Text segment –
The project is made to be compiled with GNU make, as follows:
make
This will generate the executable in the ./bin folder. You can also remove the object files and the executable with
make clean
You can use Mini_MIPS as an Instruction Simulator but it can also encode asm into hex files or decode hex to asm. The following commands are the most useful but you can see all the uses of Mini_MIPS with the --help command
./bin/Mini_MIPS [options] <input folders>
with for example:
./bin/Mini_MIPS --run test_file.hex #launches the simulation of the .hex file
./bin/Mini_MIPS --encode test_file.asm #launches asm file encoding
./bin/Mini_MIPS --decode test_file.hex #launches asm file decoding
./bin/Mini_MIPS --step #triggers step mode ***
./bin/Mini_MIPS --load test_file.data #loads data in memory ***
Commands marked with *** are not fully functional
The file ./tests/encode_test_results/test_syracuse_result.hex
is the go-to test file
You can use the following command to test the vm:
./bin/Mini_MIPS -r ./tests/encode_test_results/test_syracuse_result.hex
Note that the step mode is enabled by default and should be changed manually by modifying the step value to 0 in src/main.c as the command does not currently work.

Recorded data –
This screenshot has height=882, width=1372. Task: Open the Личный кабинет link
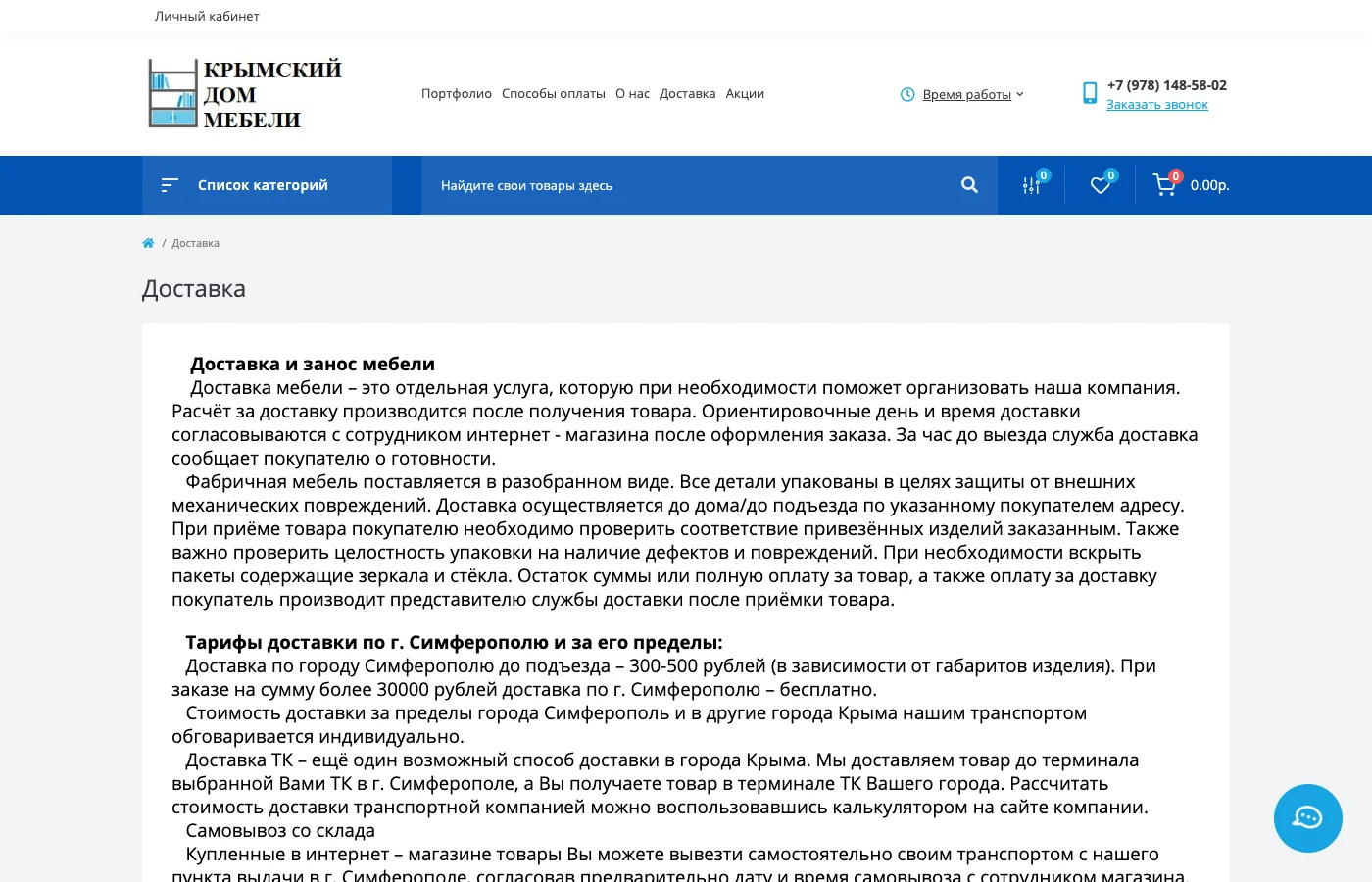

Required work –
Continue the Mini_MIPS build and usage instructions from the end of their last sentence.

Written reply –
- ASM file conversion with solid blank trimming
- 18 ISS instructions understood
- Label detection and encoding
- Pile creation with hexadecimal instructions
- ISS instructions execution
- Solid command line handling
- Step by step execution with terminal-based GUI (Should be triggered manually by giving step in src/main.c the value 1)
- Step mode with colors for the last used registory (for binary commands)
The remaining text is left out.